--- WHAT THE EXERCISE ASKS ---
Could you reproduce, from the records below, everything from the line with "in Desktop DOM" down to the line with "Open Analytics in", keeping both of those lines and changing nothing?

--- RAW DATA ---
----------------

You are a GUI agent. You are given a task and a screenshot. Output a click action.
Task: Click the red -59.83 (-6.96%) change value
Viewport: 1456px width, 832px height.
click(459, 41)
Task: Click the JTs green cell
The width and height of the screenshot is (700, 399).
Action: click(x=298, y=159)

----------------

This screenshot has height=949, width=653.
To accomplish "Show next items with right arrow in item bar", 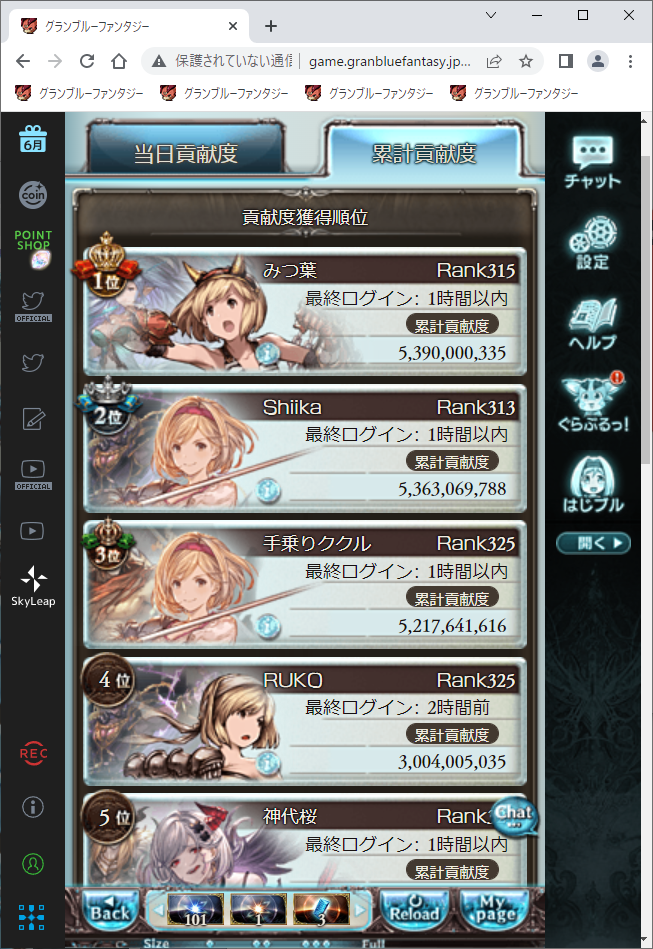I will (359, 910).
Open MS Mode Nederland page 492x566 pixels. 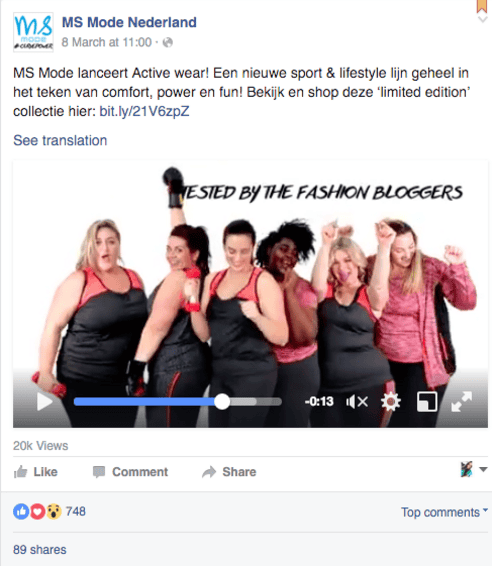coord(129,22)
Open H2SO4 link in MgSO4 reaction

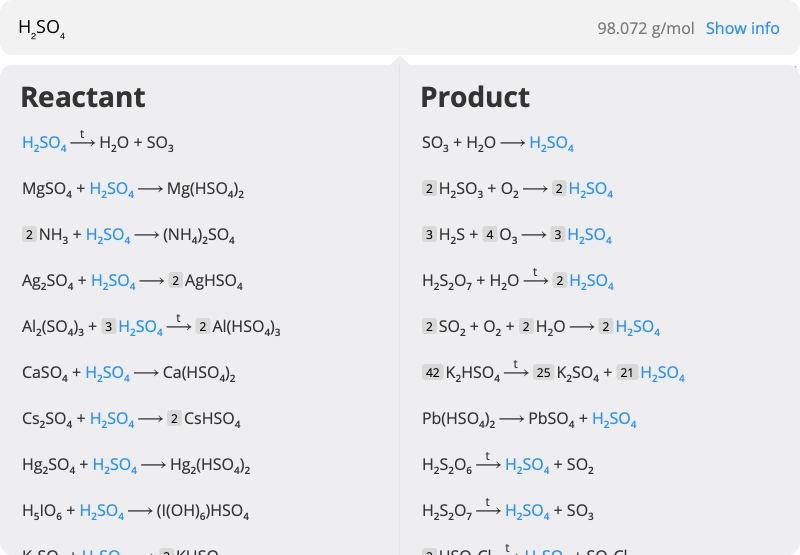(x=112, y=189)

----------------

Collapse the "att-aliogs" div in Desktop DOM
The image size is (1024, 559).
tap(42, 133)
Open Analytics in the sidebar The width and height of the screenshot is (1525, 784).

----------------

--- ANSWER FOR THIS EXERCISE ---
Collapse the "att-aliogs" div in Desktop DOM
The image size is (1024, 559).
tap(42, 133)
Open Analytics in the sidebar The width and height of the screenshot is (1525, 784).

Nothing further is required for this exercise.